Exposure misclassification is common through measurement error and bias. This can result from using too broad a definition of exposure, which dilutes out the effect - a study on Gulf War syndrome is a good example of this. This is especially common with retrospective studies, where one is reliant upon inadequate written information to assess exposure. Recall bias is a serious problem if one is dependent on interviewing survivors. Misclassification of outcome can occur if for example disappearances are equated to mortality, or if there is observer bias. Whenever possible those recording outcome measures should be blinded to exposure - we give several examples where the lack of blinding may have biased the measurement of highly subjective variables.
Sample size is often a problem, especially with wildlife studies where telemetry was used. Transmitters are expensive and there is always a temptation to reduce the number of animals to reduce cost. A high loss to follow up also reduces the sample size, but in addition can introduce bias if losses are not 'missing at random'. With mark-recapture one obviously get a much larger loss to follow-up, and one has to assume that recaptured individuals are typical of the whole population.
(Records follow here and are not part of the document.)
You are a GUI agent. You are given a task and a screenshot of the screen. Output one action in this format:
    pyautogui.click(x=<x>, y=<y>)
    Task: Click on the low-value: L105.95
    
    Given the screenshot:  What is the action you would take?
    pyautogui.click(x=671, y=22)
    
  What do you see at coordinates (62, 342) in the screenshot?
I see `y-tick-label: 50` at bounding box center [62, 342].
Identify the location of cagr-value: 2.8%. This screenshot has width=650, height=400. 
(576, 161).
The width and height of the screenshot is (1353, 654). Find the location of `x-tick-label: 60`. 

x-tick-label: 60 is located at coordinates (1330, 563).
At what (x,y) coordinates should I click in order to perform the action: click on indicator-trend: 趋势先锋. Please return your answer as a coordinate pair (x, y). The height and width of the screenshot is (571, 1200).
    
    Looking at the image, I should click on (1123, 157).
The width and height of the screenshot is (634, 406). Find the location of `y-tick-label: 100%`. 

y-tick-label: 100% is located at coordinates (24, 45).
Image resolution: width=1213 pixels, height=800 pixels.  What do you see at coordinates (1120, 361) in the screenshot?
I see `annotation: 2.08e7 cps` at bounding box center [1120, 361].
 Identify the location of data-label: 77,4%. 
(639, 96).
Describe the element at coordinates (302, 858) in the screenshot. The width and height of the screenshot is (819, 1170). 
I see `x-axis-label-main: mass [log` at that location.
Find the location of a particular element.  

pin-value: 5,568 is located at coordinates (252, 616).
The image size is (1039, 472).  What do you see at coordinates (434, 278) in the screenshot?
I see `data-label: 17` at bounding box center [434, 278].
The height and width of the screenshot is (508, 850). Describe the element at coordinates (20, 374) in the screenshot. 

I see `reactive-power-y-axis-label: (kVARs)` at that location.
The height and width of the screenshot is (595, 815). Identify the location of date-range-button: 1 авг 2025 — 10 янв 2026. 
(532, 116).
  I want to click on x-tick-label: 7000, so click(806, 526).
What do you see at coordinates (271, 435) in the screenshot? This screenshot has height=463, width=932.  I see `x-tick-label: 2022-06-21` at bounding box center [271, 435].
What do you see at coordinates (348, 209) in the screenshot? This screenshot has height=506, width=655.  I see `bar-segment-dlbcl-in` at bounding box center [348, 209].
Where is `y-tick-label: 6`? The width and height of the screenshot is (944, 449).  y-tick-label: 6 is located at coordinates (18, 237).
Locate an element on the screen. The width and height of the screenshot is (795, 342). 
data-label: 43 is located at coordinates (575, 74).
What the statisticians sayWoodward (2004) and Rothman & Greenland (1997) both provide detailed accounts of the cohort design for medical epidemiologists. Armitage & Berry (2002) and Streiner & Norman (1998) provide briefer descriptions of the design. Thrusfield (2005) gives a tabular comparison of several observational designs for veterinarians, including the cohort design. More extensive coverage is given by Dohoo et al. (2003). Wobeser (2008) covers cohort studies on wildlife in Chapter 6. Priede & Swift (eds.) (1992) provide extensive coverage of wildlife telemetry including a section on design and analysis of cohort studies. White & Garrott (1990) look at the analysis of wildlife radio-tracking data.
Lu (2009) reviews observational designs and strategies to reduce confounding. Vandenbroucke et al. (2008) compares observational research and randomised trials in medical research. von Elm (2007) provide guidelines for strengthening the reporting of cohort, case-control and cross-sectional) studies in epidemiology. Blackmore & Cummings (2007) describe the use of cohort and case control designs in radiology research. Euser et al. (2009) look at the strengths and weaknesses of prospective versus retrospective cohort studies. In a series of three articles, Gurwitz et al. (2005), Mamdani et al. (2005) and Normand et al. (2005) look at the design of cohort studies, assess the potential for confounding and review analytical strategies. Grimes & Schulz (2002) provide a review of cohort designs, along with an excellent section on 'what to look for in a cohort study'. Szklo (1998) reviews population-based cohort studies Cummings et al. (2003), and Cummings & McKnight (2004) describe the use and analysis of matched cohort methods in injury research. Costanza (1995), Greenland & Morgenstern (1990), Kupper et al. (1981) and Rubin (1973) discuss matching and efficiency in cohort studies.
Zou (2004) proposes using a Poisson regression approach with robust error variance to analyze prospective studies with binary data. Robbins et al. (2002) argues that for cohort studies, the use of logistic regression should be sharply curtailed, and instead propose using a generalized linear model with a binomial distribution and a log link. A biased estimator to estimate the risk ratio from the odds ratio given by logistic regression in a cohort study is rediscovered by McNutt et al. (2003) and by Zhang (1998) . The correct method is given by Greenland & Holland (1991).